*Exercise*
Your answer should be the lines from the one with "Export the vendor issues table" to the end of the data below, both included, exact and free of pictures.

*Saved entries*
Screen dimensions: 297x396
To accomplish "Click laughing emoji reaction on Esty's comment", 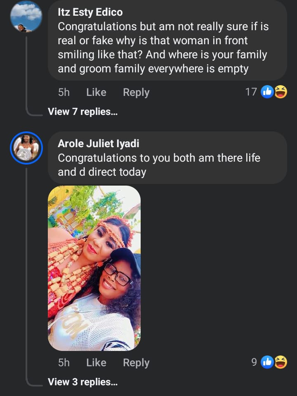I will (281, 92).
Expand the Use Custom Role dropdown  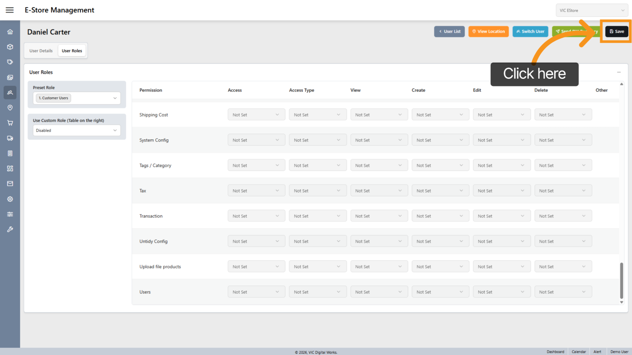(x=77, y=130)
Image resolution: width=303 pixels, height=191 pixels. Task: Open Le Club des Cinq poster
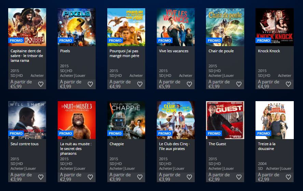[176, 120]
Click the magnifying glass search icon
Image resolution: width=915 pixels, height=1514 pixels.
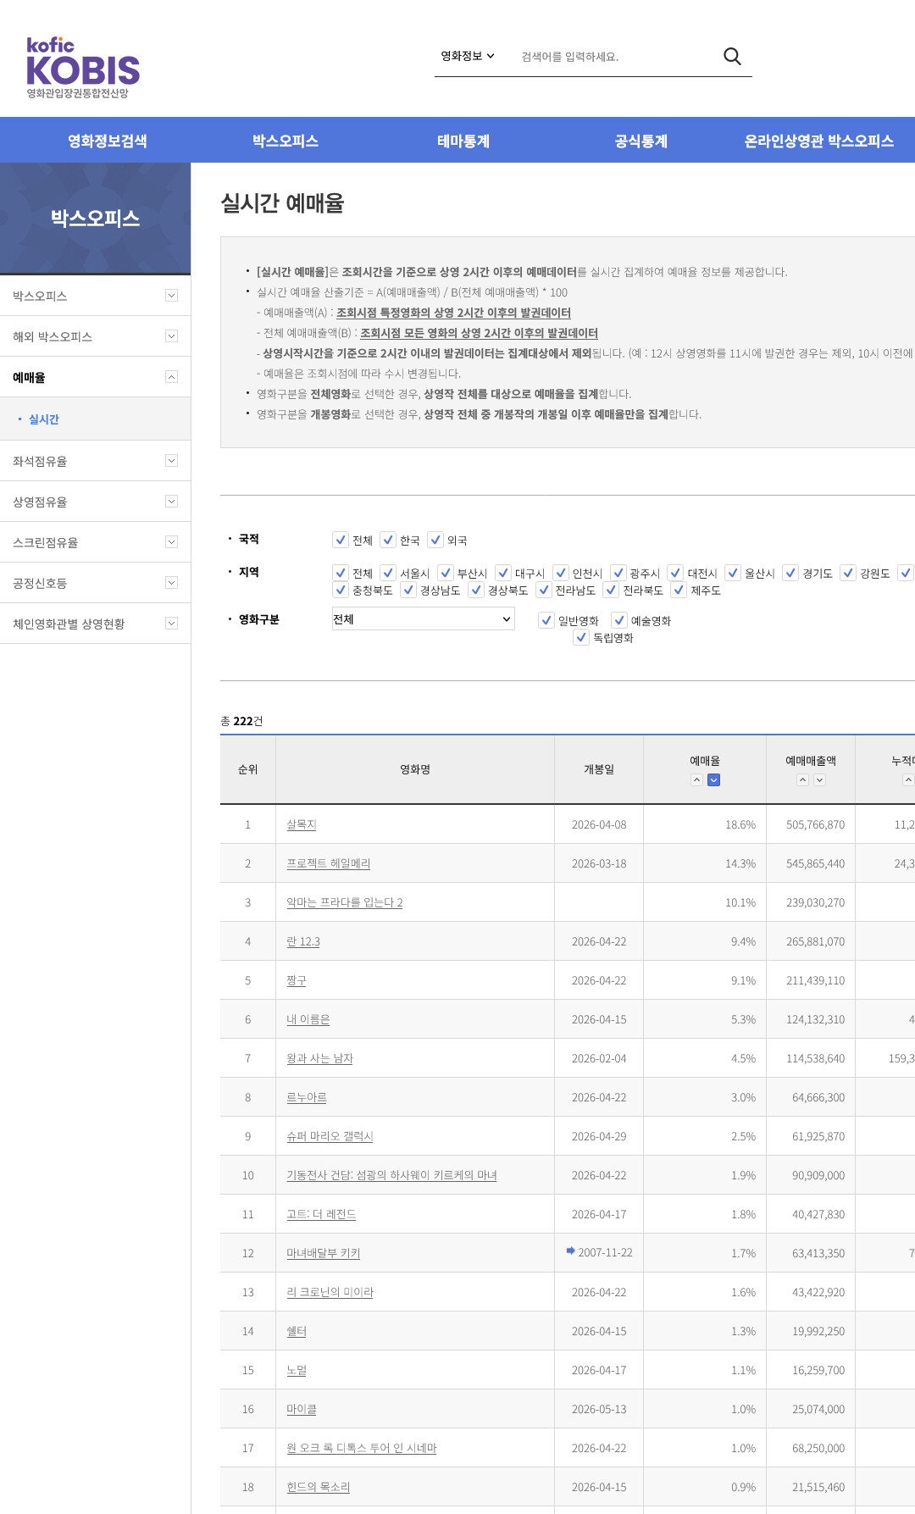tap(732, 56)
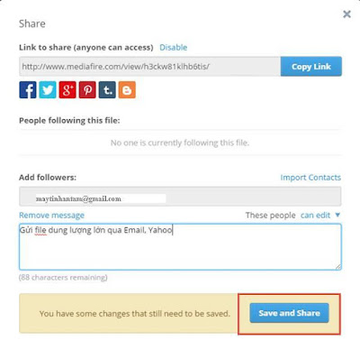Screen dimensions: 360x340
Task: Open the Import Contacts link
Action: [x=311, y=178]
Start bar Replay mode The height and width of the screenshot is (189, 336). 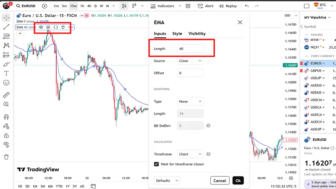pyautogui.click(x=228, y=6)
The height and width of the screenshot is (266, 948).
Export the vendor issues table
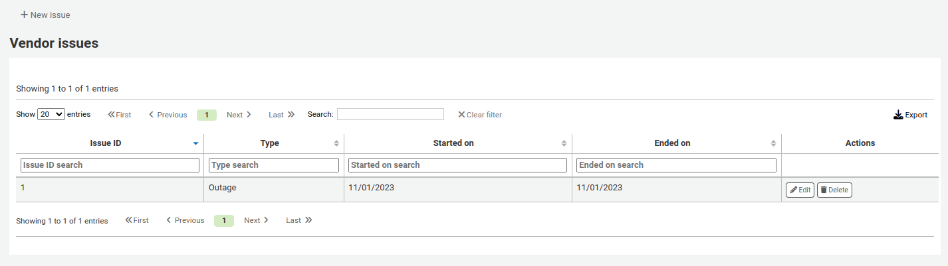[x=910, y=115]
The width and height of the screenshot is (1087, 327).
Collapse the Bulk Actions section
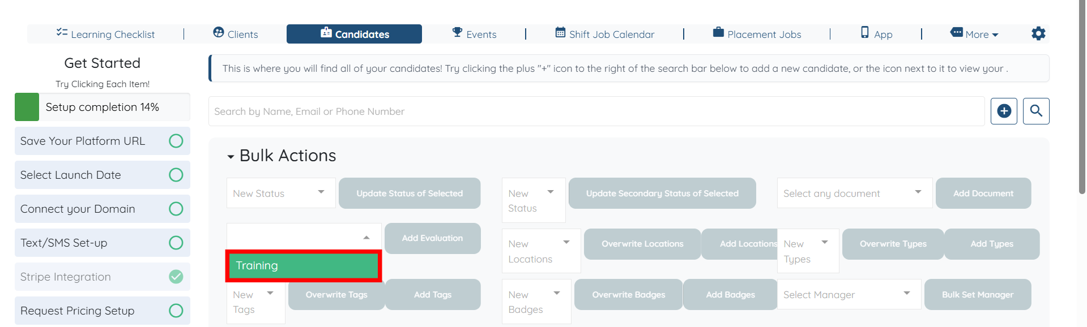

*Answer*
Export the vendor issues table
[x=910, y=115]
The width and height of the screenshot is (1087, 327).
Collapse the Bulk Actions section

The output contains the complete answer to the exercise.